The reply must consist of the entire listing, reproduced exactly.
──────── Dataset ────────
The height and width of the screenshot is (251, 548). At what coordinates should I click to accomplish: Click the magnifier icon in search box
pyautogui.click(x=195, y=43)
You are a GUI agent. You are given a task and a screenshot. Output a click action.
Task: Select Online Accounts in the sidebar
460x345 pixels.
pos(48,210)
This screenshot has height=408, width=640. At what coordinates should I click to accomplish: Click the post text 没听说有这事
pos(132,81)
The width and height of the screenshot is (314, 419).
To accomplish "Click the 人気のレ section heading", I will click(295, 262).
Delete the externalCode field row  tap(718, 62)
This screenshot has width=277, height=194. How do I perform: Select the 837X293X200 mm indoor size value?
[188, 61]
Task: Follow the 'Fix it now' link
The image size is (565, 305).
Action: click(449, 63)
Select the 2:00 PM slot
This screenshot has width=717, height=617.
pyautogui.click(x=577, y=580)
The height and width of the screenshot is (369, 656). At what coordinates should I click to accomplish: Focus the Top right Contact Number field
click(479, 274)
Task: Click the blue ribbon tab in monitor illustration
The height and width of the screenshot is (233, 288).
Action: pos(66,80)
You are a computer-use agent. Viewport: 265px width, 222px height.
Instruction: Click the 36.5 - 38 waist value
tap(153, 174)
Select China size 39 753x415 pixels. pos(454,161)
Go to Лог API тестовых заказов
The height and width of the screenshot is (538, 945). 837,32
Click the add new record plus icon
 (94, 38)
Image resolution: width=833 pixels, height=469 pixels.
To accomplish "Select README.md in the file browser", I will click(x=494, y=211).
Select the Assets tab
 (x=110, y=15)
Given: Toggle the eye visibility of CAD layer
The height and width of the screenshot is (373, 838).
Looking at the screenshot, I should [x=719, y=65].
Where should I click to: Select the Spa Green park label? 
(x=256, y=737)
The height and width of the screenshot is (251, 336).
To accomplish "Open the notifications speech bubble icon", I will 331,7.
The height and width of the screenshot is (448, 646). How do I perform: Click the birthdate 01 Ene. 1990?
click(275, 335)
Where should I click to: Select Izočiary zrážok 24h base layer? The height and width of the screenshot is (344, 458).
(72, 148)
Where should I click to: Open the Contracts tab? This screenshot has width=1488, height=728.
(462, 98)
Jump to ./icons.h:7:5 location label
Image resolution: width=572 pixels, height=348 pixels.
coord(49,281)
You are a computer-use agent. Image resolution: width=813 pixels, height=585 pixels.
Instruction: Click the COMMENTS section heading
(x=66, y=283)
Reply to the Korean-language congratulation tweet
────────
### Answer for this exercise
The height and width of the screenshot is (251, 548). At what coordinates should I click to accomplish: Click the magnifier icon in search box
pyautogui.click(x=195, y=43)
You are a GUI agent. You are given a task and a screenshot. Output a click action.
Task: Select Online Accounts in the sidebar
460x345 pixels.
pos(48,210)
This screenshot has height=408, width=640. At what coordinates should I click to accomplish: Click the post text 没听说有这事
pos(132,81)
The width and height of the screenshot is (314, 419).
To accomplish "Click the 人気のレ section heading", I will click(295, 262).
Delete the externalCode field row  tap(718, 62)
This screenshot has width=277, height=194. How do I perform: Select the 837X293X200 mm indoor size value?
[188, 61]
Task: Follow the 'Fix it now' link
The image size is (565, 305).
Action: click(449, 63)
Select the 2:00 PM slot
This screenshot has width=717, height=617.
pyautogui.click(x=577, y=580)
The height and width of the screenshot is (369, 656). At what coordinates should I click to accomplish: Focus the Top right Contact Number field
click(479, 274)
Task: Click the blue ribbon tab in monitor illustration
The height and width of the screenshot is (233, 288).
Action: pos(66,80)
You are a computer-use agent. Viewport: 265px width, 222px height.
Instruction: Click the 36.5 - 38 waist value
tap(153, 174)
Select China size 39 753x415 pixels. pos(454,161)
Go to Лог API тестовых заказов
The height and width of the screenshot is (538, 945). 837,32
Click the add new record plus icon
 (94, 38)
Image resolution: width=833 pixels, height=469 pixels.
To accomplish "Select README.md in the file browser", I will click(x=494, y=211).
Select the Assets tab
 (x=110, y=15)
Given: Toggle the eye visibility of CAD layer
The height and width of the screenshot is (373, 838).
Looking at the screenshot, I should [x=719, y=65].
Where should I click to: Select the Spa Green park label? 
(x=256, y=737)
The height and width of the screenshot is (251, 336).
To accomplish "Open the notifications speech bubble icon", I will 331,7.
The height and width of the screenshot is (448, 646). How do I perform: Click the birthdate 01 Ene. 1990?
click(275, 335)
Where should I click to: Select Izočiary zrážok 24h base layer? The height and width of the screenshot is (344, 458).
(72, 148)
Where should I click to: Open the Contracts tab? This screenshot has width=1488, height=728.
(462, 98)
Jump to ./icons.h:7:5 location label
Image resolution: width=572 pixels, height=348 pixels.
coord(49,281)
You are a computer-use agent. Image resolution: width=813 pixels, height=585 pixels.
Instruction: Click the COMMENTS section heading
(x=66, y=283)
Reply to the Korean-language congratulation tweet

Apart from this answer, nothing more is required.